My dad was a minister and guest speaker at many churches in the Toronto, Newmarket, and Barrie areas of Central Ontario. My young sister Donna, and brother Lorne, went to church with mom and dad every Sunday while my older sister Lorna and I had families of our own and attended only when church meetings were close to home. It was late spring and dad was speaking at a small church in town so the kids and I decided to attend.
After the sermon, my boys were invited to the front of the church where mom and dad’s grandsons were introduced to the church. When time came to pass the collection plate, it began with those standing at the front of the church. I watched as my dad reached into his pocket and handed my oldest son Mike an offering for the plate, then he turned to Brian who shook his head and reached into his back pocket. In front of my disbelieving eyes, he pulled out his worn out brown sock of money! I held my breath as Brian went through the motions I had watched so many times at home. He held the bulging roll at eye level, grabbed the top of the sock, and let it fall open.

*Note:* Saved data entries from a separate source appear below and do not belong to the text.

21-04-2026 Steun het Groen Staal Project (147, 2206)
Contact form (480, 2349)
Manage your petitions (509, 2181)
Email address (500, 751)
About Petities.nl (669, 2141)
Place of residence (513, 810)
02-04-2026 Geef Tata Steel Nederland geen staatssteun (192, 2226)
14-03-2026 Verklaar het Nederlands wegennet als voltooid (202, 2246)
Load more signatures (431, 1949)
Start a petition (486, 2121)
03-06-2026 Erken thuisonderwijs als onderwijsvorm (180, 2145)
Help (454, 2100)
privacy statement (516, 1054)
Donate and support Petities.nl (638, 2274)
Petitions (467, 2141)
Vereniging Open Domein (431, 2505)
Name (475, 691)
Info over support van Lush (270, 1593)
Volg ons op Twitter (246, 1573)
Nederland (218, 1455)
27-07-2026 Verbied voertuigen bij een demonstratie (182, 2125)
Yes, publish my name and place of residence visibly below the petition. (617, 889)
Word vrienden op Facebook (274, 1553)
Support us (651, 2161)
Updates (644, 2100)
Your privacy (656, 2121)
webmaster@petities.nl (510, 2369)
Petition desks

As it hit full length and came to a jingling, crashing halt I prayed it would not choose this moment to burst open and to my relief…it held one more time.
The church was silent. As I looked around, I realized that everyone’s eyes were on my son. Their puzzled interest grew as he held up the sock and by the time it unrolled and hit bottom, it seemed he had hypnotized the whole congregation. They watched as Brian took the plate. Carefully, he placed it on the floor, reached into the sock, and pull out a small handful of his precious savings. After dropping his coins into the plate, he picked it up and passed it on then carefully rolled up the sock and once again put it in the safety of his back pocket. I heard an audible hiss and realized that I had been holding my breath. I wanted nothing more than to press a button and disappear! I felt my face flush with embarrassment as I lowered my eyes to my lap. My son had just stood in front of the whole church and displayed a dirty, stretched and well-worn sock as a holding place for his money AND he did it with the flourish of a veteran magician.
I waited for the giggles but none came. I looked for people talking among themselves but no one spoke. In fact, everything was the same as before the ’sock’ appeared. When church ended, I thought surely someone would mention the minister’s grandson and his brown sock but no one did.
When we reached the car, I mentioned my embarrassment to mom and dad; they told me that what they witnessed that morning was so endearing that it brought tears to their eyes. They said that Brian’s innocent display of generosity caused many tears besides their own. I wondered how I missed that but then I realized…I was so busy looking for adverse reactions that I missed the message Brian’s innocent gesture sent out.
That day was more than thirty years ago. I think of it often but no longer as an embarrassment. Instead, it is a fond memory of a lesson learned from a very young teacher and one brown sock.

The innocence of a child disappears all too soon.